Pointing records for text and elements

▬▬▬▬▬▬▬▬▬▬

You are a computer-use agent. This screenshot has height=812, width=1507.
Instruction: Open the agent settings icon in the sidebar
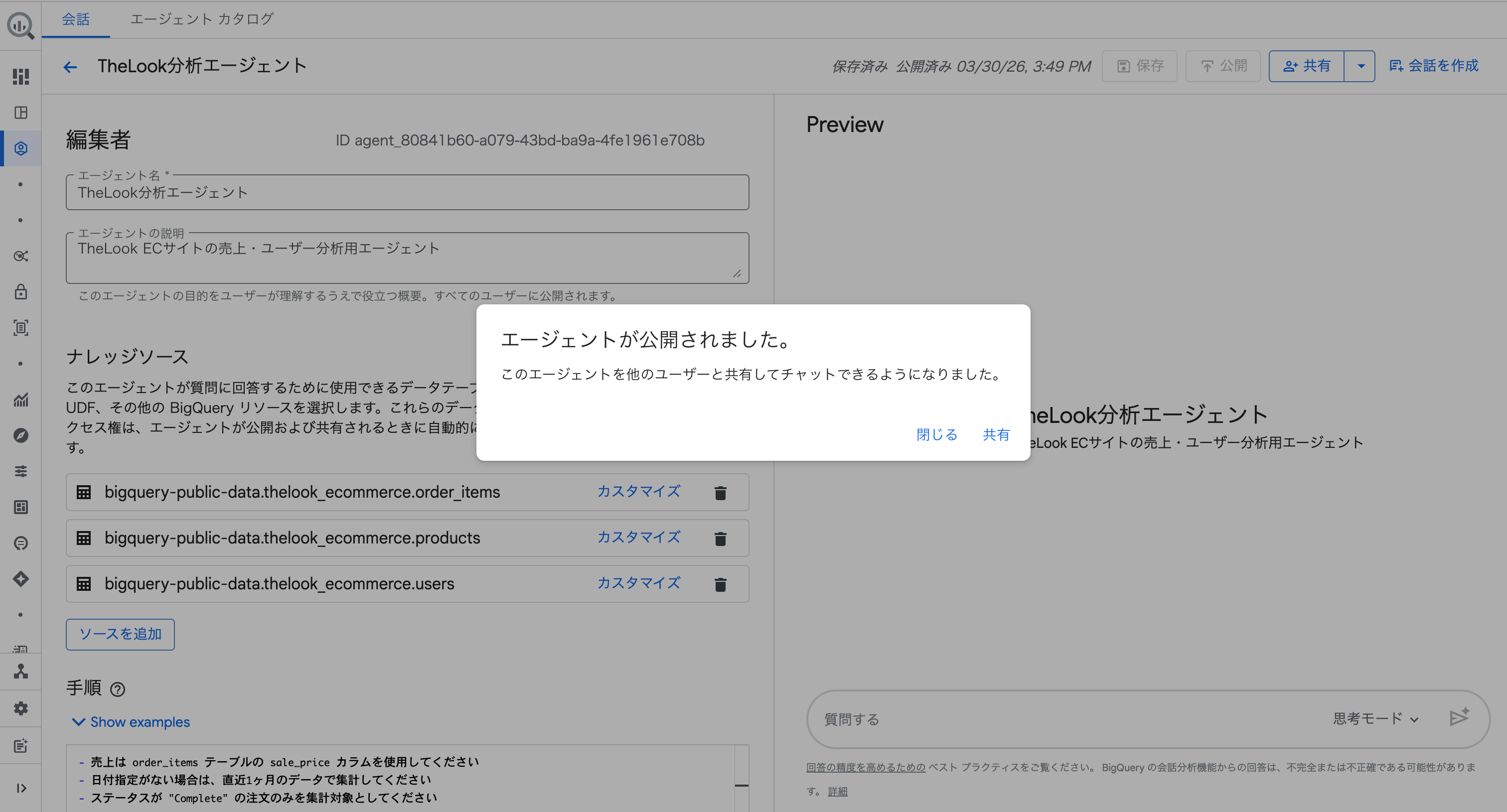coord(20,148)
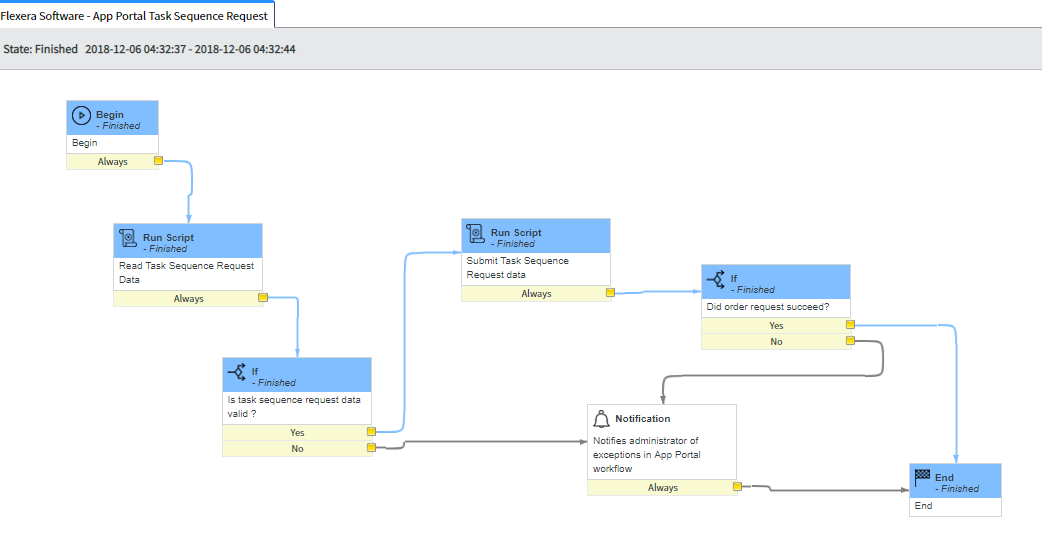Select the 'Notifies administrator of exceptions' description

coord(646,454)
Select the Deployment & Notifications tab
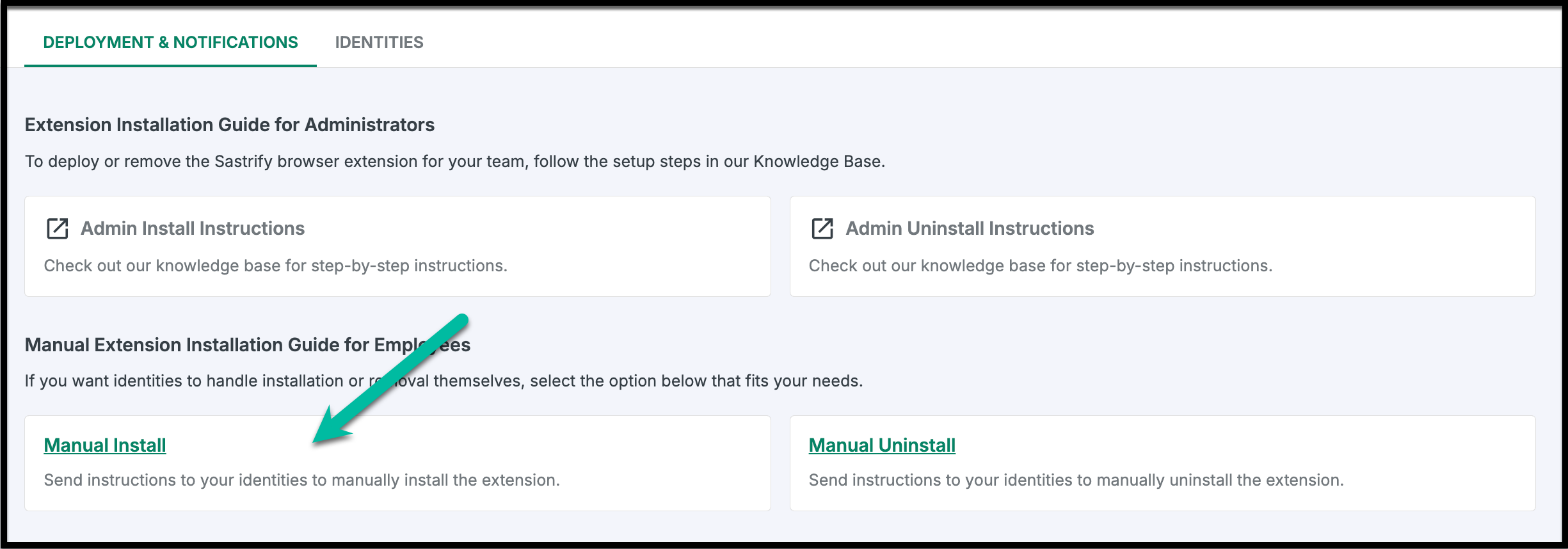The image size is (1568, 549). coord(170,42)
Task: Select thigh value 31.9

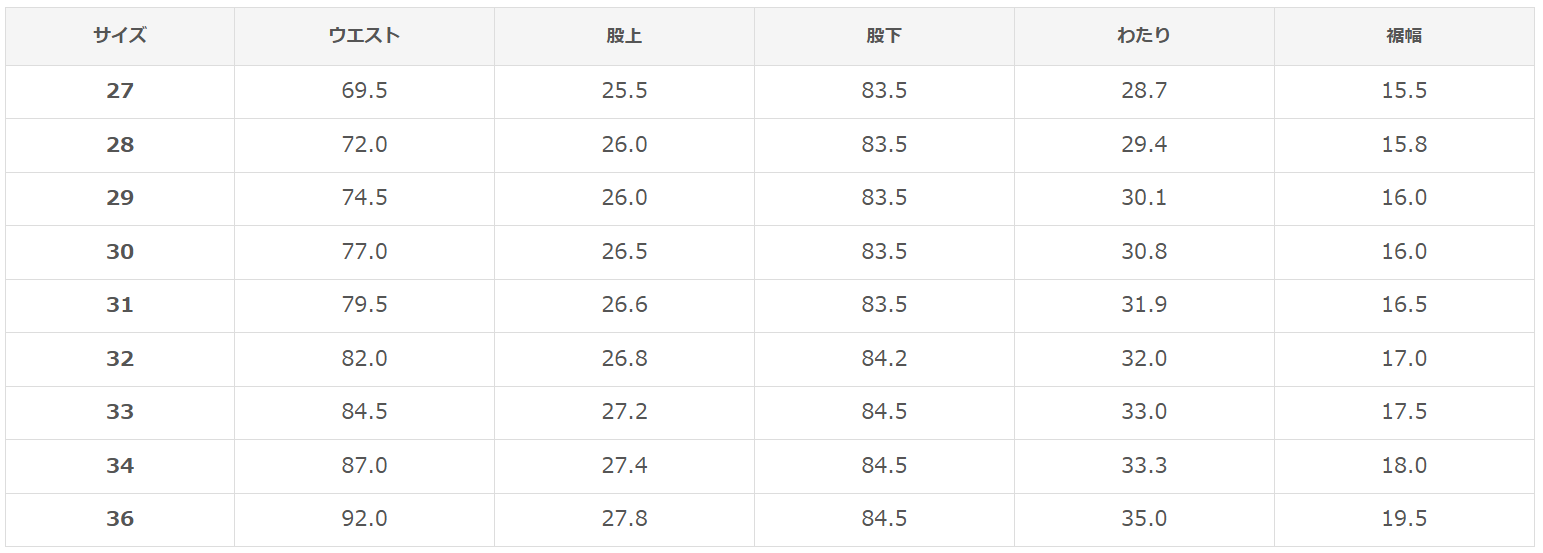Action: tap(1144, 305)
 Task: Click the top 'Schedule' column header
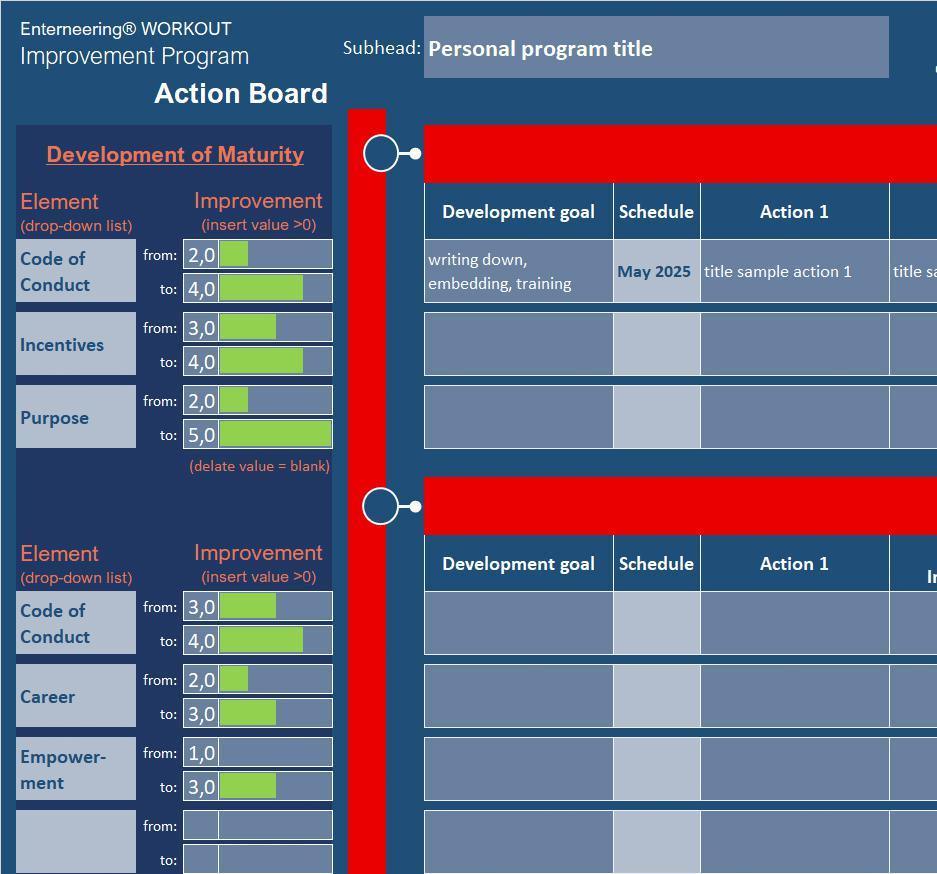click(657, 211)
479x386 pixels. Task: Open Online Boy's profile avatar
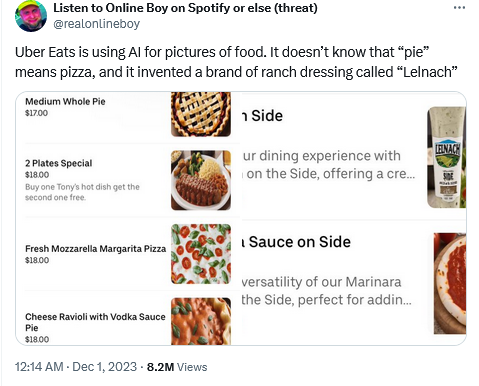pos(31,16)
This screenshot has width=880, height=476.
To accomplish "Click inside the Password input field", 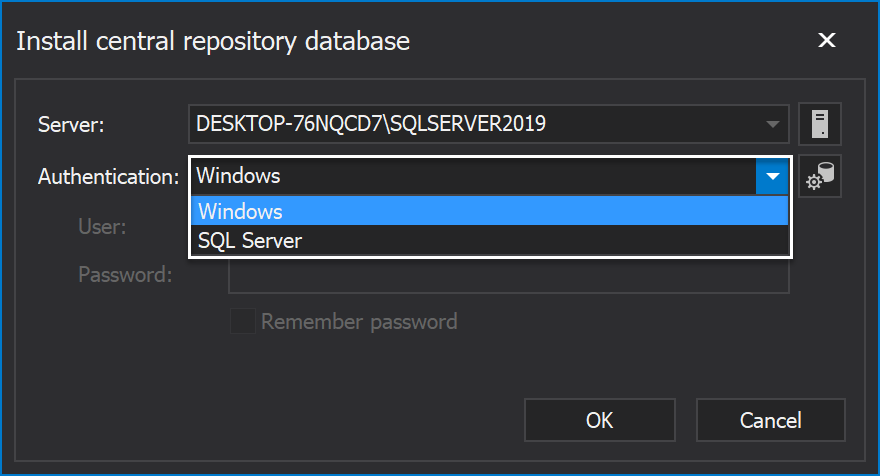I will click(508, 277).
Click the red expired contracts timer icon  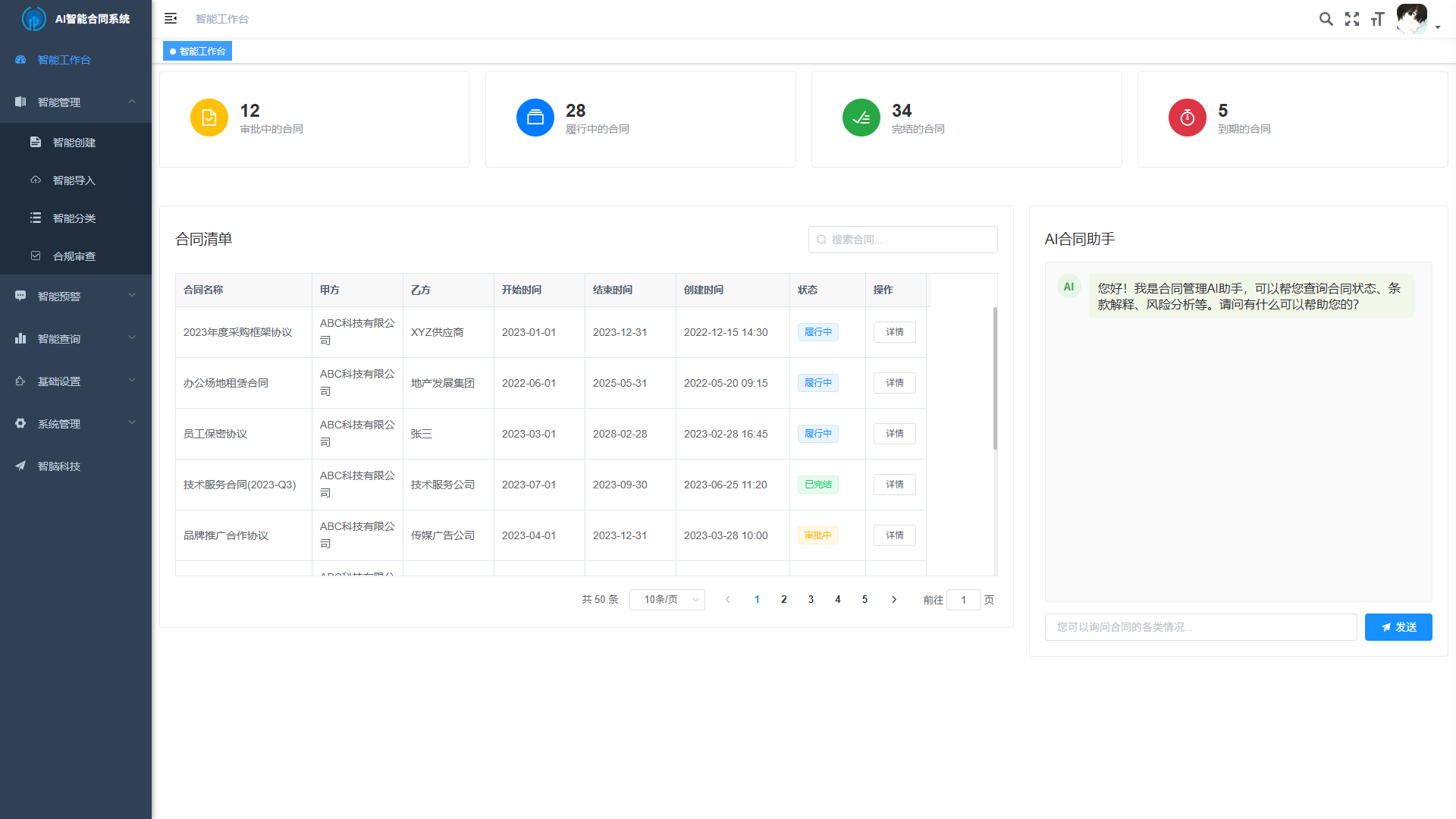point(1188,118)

▬▬▬▬▬▬▬▬▬▬

Problem statement - Return the items above verbatim, starting at the first line and ending with the line that contains "click(657, 211)", including both. Leave the pictures out of your answer.

Solution to this task -
You are a computer-use agent. This screenshot has height=812, width=1507.
Instruction: Open the agent settings icon in the sidebar
coord(20,148)
Select the 'Notifies administrator of exceptions' description

coord(646,454)
Select the Deployment & Notifications tab
The image size is (1568, 549). coord(170,42)
Task: Select thigh value 31.9

Action: tap(1144, 305)
 Task: Click the top 'Schedule' column header
click(657, 211)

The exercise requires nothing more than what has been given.